Some people believe Milarepa was a witch who went to the cave to practice black magic. Other people believe he was a saint, because he had the power to transform hearts. This song, Song to the Hunter , is an example of changing an evil person into a good person. I could not find any hints as to which belief is correct. However, I did find a beautiful area with more fantastic views of the Annapurna mountains.
The cave was locked when I visited. The monk with the key stays at the cave in fall. If you want to see inside the cave, you will have to visit from October to December. I do not think there is much to see inside the cave. There is a lot more to see outside the cave, which is where I spent all of my time. There is a stupa further up the mountain. It takes 1 hour to get there, but you have a phenomenal view of Annapurnna 2 and 4 when you arrive.

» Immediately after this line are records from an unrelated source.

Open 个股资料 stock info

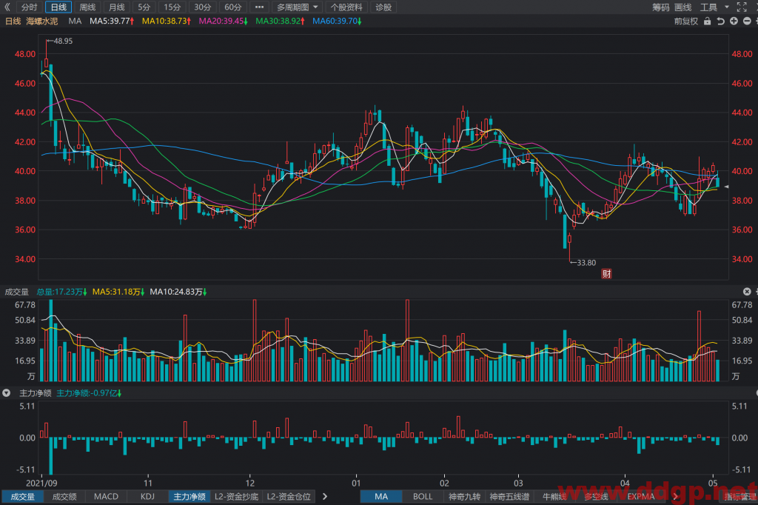click(346, 7)

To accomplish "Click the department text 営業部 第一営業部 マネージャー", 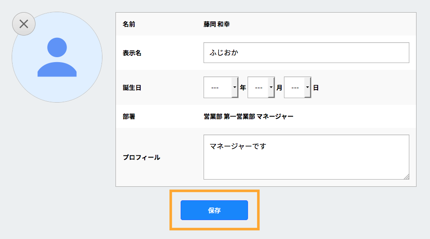I will (248, 117).
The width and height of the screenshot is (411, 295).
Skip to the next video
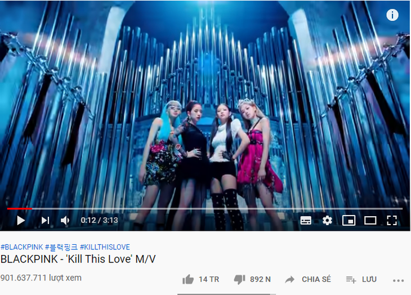[45, 220]
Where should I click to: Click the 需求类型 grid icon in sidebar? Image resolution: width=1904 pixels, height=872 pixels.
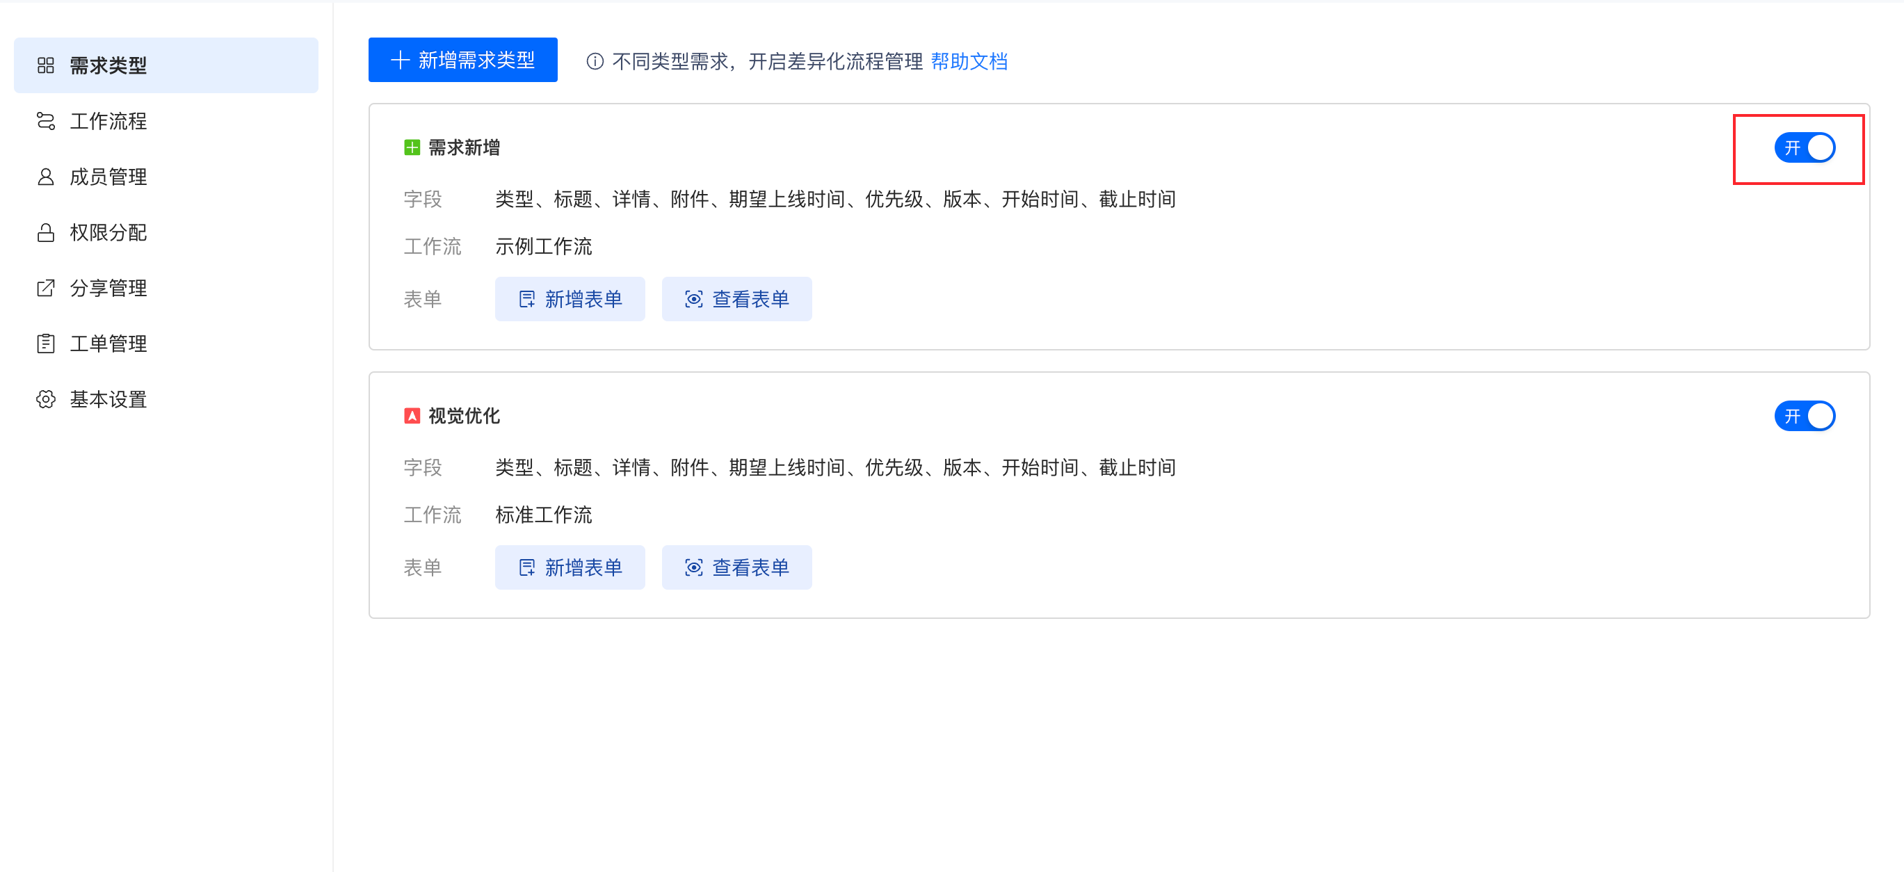point(46,66)
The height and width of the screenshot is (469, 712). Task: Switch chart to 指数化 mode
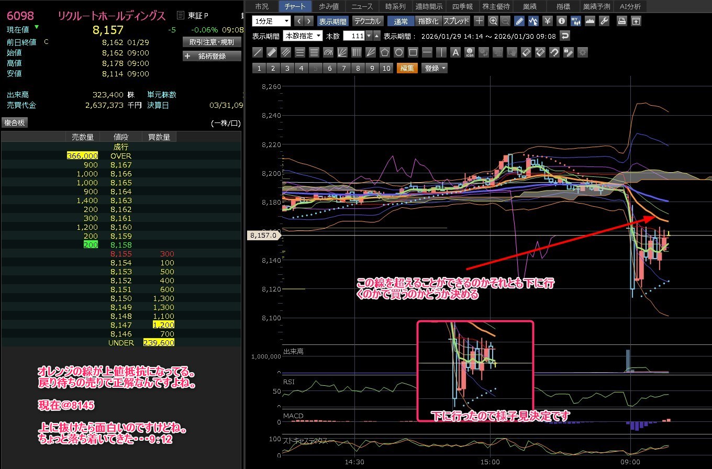[x=428, y=21]
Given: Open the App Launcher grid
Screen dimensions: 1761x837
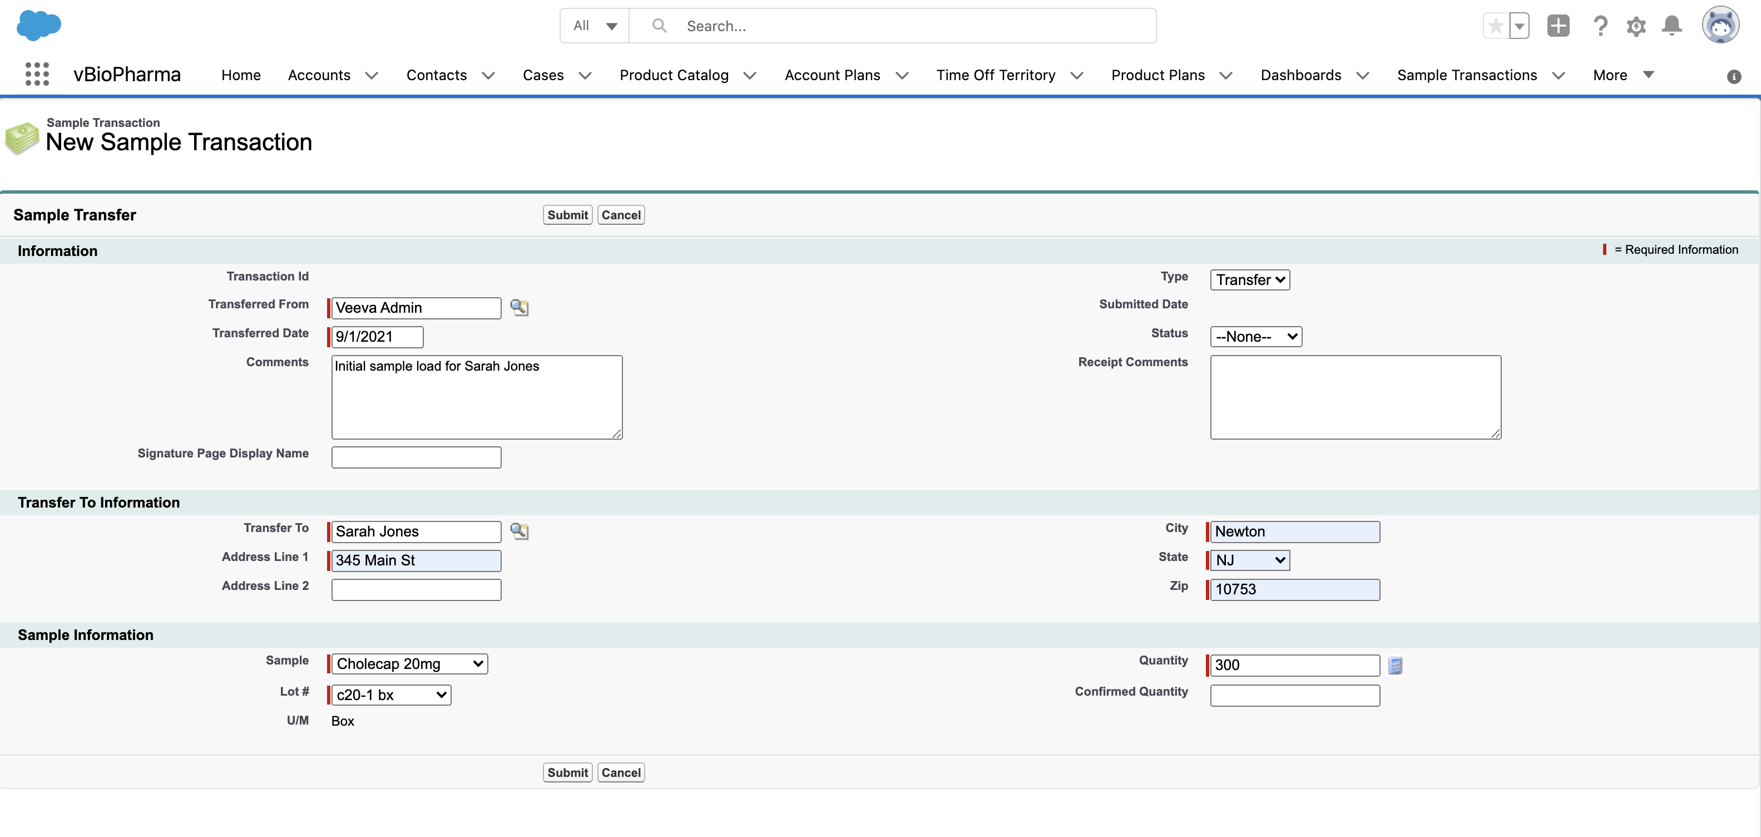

Returning to Manang and checking out
The majority of the trail coming down was slippery from the snow melt. You need to be very careful hiking down. I highly recommend wearing crampons if you do the hike in the snow. The views were so spectacular. After we reached the road side we continued walking towards Manang. We passed a few groups of people that were eating apple pie. They should read my blog! After packing our bags and eating breakfast, I asked for the food bill. You could imagine my surprise when I received a room bill too. I asked the owner to remove the fraudulent charges, which he did with a little resentment.
Trek to Khangsar
We finally left the tea house at 12:00. Only another couple of hours and we will be in Khangsar. The hike out of Manang was delightful. The entire way to Khangsar, we had excellent views of Annapurna 2, Annapurna 3, Gangapurna, and Tilicho Peak. We walked along the river in a dry sparsely forested landscape. My guide pointed out some blue sheep. I didn’t get a good look at them so, I’m not counting it. We crossed Thurong Kola and hiked up a steep ravine. At the top of the ravine was a plateau where you can see the Marsyandi Nadi river and the Thurong Kola meet. There are also a few old building that resemble dilapidated castles up there.
We rested and watched other people hike over the bridge and up the ravine. After a few minutes rest, we started hiking again. We reached Khangsar at 3:30. I still had some time, so I hiked to the stupa at the top of Upper Khangsar. On the way, I ran into a heard of 20 blue sheep. They were beautiful. The sheep were digging the soil and eating the salts. I was able to get surprisingly close to them before they ran away. I made it to the stupa and took a few pictures. There is also an abandoned village up there.
When I arrived back at the Maya Hotel & Restaurant, it was time for dinner. I ordered vegetarian curry and mashed potatoes. However, I received vegetable soup and mashed potato soup. I was so disappointed. Read this article on what to expect before coming to Nepal, so you will not have this happen to you. Despite this blunder, I had an excellent stay at this tea house. The owners were fair, and the rooms were clean.